This follows a trend in recent years, where people who predicted the advancement of AI constantly underestimated the extent of developments in this field, until certain products such as ChatGPT from OpenAI finally hit the market.
We ourselves have also been guilty of such a mistake, predicting that the real deal, "Artificial General Intelligence," would be at least 15 years away. But since we launched that article in November with new information, the time frame of forecasters expecting Artificial General Intelligence has dropped from 2040 to November 2031.
That means most of our forecasts were probably not aggressive enough in predicting future revenue and free cash flow. Other experts and researchers in the field of AI, along with other leaders in the technology such as Elon Musk and Steve Wozniak, even called for a pause in AI development earlier this week in an open letter signed more than 2,200 times.
The shorter timeline for progress in AI can be attributed to new developments by OpenAI (GPT-4), Google's (GOOG) Bard, among other scientific discoveries by AI researchers.
Hitting A Wall
Perhaps the hype surrounding the AI revolution is justified, as it will arguably contribute to massive increases in productivity or the replacement of many service sector jobs worldwide, with an estimated market size of $15.7 trillion by 2025.
Although, it is also easy to be fooled by such a huge addressable TAM, and justify buying the company at any given price. In fact, we think the trade of the past few months may be more of a buying frenzy, following a lot of positive news around Nvidia's AI event, along with new rollouts like GPT-4. It wouldn't be the first time such action has been seen either, as BuzzFeed (BZFD) shares quadrupled in just 2 days, after they announced plans to implement AI in article writing. The optimism was short-lived, however, as reality struck again, and the stock plummeted 75%, back to where it was trading before the announcement.

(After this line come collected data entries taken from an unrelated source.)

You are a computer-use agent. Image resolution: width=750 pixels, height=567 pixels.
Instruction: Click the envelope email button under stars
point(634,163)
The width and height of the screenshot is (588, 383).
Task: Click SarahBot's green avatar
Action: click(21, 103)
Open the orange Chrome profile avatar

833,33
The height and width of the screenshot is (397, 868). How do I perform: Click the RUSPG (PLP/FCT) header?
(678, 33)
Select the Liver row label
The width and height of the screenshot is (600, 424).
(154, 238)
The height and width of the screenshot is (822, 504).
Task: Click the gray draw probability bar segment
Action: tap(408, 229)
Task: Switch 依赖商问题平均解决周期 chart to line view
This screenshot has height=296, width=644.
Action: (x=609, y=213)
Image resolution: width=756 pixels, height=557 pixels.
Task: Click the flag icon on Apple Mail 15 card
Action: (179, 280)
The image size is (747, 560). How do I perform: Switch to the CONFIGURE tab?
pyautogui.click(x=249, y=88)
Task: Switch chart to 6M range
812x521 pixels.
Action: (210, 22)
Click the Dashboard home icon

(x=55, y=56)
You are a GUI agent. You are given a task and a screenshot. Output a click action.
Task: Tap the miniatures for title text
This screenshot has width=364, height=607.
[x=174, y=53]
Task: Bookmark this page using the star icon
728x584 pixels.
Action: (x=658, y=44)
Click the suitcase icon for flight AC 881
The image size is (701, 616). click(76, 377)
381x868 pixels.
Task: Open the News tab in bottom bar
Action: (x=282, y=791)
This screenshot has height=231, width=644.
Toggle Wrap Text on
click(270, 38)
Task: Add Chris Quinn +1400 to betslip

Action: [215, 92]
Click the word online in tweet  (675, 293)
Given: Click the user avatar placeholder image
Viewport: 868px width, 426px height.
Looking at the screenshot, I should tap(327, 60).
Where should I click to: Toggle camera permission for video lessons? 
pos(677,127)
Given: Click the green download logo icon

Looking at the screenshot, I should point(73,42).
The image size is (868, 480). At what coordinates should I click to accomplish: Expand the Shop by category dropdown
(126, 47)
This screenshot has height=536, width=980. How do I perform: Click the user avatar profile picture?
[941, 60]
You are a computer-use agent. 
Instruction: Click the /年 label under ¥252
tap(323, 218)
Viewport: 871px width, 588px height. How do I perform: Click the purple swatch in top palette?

We think the price action, with the stock price going almost vertical and rising 5% a week to date, is not sustainable and is likely to hit a wall, similar to the price action observed in late 2021, when there was a shortage of GPU's for both mining & gaming.
From a long-term technical perspective based on Fibonacci retracement levels, we see much more downside risk, not ruling out a retracement back to the $100-180 levels, while upside risk is more likely to be capped by the current underlying fundamentals, which we will address in a moment.
The 157% rise in the share price from its low last October is also at odds with current economic uncertainties, with Fed Funds rates currently at 5% and a recession as a fairly likely scenario, now that the 2-10 yield curve inverted last month for the most since the 1980s. We believe these headwinds also apply to Nvidia, and investors may need to proceed with extreme caution.
Management and directors have also not been shy about selling shares on the open market, with some directors selling shares for tens of millions of dollars, despite the shiny prospects for AI's future. In this case, we would strongly choose to attach more importance to the actions of management and directors than to their words.
The story about Nvidia's huge growth prospects when it comes to AI only goes so far as the fundamentals supporting such an elevated stock price, which are not (yet) up to par.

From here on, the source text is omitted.